A group of 15 people formerly associated with OneTaste, a company known for the practice, said possible images of them were "misappropriated," according to a complaint.
Netflix's Los Angeles headquarters
Netflix's Los Angeles headquarters.Mario Tama / Getty Images

A Los Angeles judge on Friday denied a request from more than a dozen people who wanted to block or alter parts of a Netflix documentary about a wellness company known for “orgasmic meditation” over allegations that it may have included “misappropriated” sexually explicit material. 

Los Angeles Superior Court Judge James Chalfant said the group of 15 — described in a lawsuit filed late last month as people formerly affiliated with the company, OneTaste — offered no evidence that the film includes explicit material showing them.

Nor did they show that the film, "Orgasm Inc.," could irreparably harm them, Chalfant said, according to a court order.

The order paves the way for the film's release Saturday.

A lawyer for the plaintiffs declined to comment.
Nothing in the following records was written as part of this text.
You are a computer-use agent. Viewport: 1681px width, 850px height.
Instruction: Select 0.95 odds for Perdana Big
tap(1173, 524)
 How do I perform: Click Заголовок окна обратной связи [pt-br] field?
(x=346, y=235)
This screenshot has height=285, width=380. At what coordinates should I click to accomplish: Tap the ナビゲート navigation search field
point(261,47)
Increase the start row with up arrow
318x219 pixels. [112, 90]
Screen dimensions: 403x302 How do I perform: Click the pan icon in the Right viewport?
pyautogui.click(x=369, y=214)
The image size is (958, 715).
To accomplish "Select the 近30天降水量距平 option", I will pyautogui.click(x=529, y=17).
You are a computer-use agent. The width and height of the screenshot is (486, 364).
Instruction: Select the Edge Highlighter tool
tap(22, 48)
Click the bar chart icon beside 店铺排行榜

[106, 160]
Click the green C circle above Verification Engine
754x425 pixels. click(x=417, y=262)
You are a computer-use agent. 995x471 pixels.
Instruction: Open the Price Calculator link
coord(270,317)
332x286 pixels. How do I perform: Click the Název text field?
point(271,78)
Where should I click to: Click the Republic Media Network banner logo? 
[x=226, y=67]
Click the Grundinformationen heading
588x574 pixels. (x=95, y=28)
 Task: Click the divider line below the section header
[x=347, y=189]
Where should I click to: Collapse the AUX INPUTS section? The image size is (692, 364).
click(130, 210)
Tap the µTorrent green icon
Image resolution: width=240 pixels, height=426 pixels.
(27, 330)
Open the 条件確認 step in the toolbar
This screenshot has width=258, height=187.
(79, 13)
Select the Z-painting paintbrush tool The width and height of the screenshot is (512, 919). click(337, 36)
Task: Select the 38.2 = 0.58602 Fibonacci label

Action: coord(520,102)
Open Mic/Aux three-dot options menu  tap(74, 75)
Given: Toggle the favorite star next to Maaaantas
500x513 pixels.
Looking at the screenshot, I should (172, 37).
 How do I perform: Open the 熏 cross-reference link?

A spokesman for Netflix didn’t immediately respond to a request for comment, nor did the film’s director, Sarah Gibson.

In a declaration filed Friday, Gibson said the film investigates "troubling allegations" about the company. Much of the archival video in the film is not sexual, but comes from OneTaste social events, lectures and promotional materials.

The film does not show any private sessions of orgasmic meditation, or OM, nor does it depict the plaintiffs — who are identified only as “Doe” in the complaint — engaged in the practice, Gibson said.

It also does not contain images of the plaintiffs' genitalia or depict them engaging in any sexual act, she said in the declaration.

The complaint had asked for a temporary restraining order against Netflix that would have halted the distribution of the plaintiffs' private, sexually explicit materials — or required the company to blur those images.

The complaint also alleged privacy violations and an intrusion into private affairs. The status of those allegations wasn't immediately clear.

The suit was filed after a group of more than 400 people currently or formerly affiliated with OneTaste sent a petition to Netflix in September demanding "privacy and protection."

"We were recently horrified to learn Netflix’s producers unlawfully purchased footage of us, and/or images of us, and/or audio of us with the intent to use it in a film for profit," the petition said, adding: "Some of these courses were intimate for us and portions of the material might depict some of us in various stages of undress, as part of the OM practice or in other settings. In some cases, this includes extreme closeups of our genitals."

The complaint alleged that a former OneTaste videographer "misappropriated" recordings intended for educational purposes and internal instruction.

The ex-videographer, Chris Kosley, is also named in the suit. In a text message Friday, he declined to comment on the allegation, citing a separate legal case involving OneTaste.

"However, I'm confident that when my arguments have been made, truth will prevail in that case and OneTaste's actions will be seen for what they are: an attempt to silence my voice and to silence the voices of others with a valid an important story to share with the public," Kosley said.

In a statement provided by a OneTaste spokesperson Friday, a woman who signed the petition said she was shocked that such a "blatant violation or privacy was so open and shut. And that a corporate media titan can shut down what I thought was an open and shut case."

"Netflix has no right to violate our bodies or privacy for their profit," she said. "We never consented to be in this film."

OneTaste was founded in 2005 to promote what the company describes as a “desire-based life.” 

A 2020 podcast series on the BBC described the company as an “orgasm cult.” A lengthy report in Bloomberg Businessweek described OneTaste as “a kind of prostitution ring — one that exploited trauma victims and others searching for healing.”

The company has pushed back against the characterizations, suing the BBC for defamation in a case that is ongoing and describing the Bloomberg depiction as “unrecognizable.”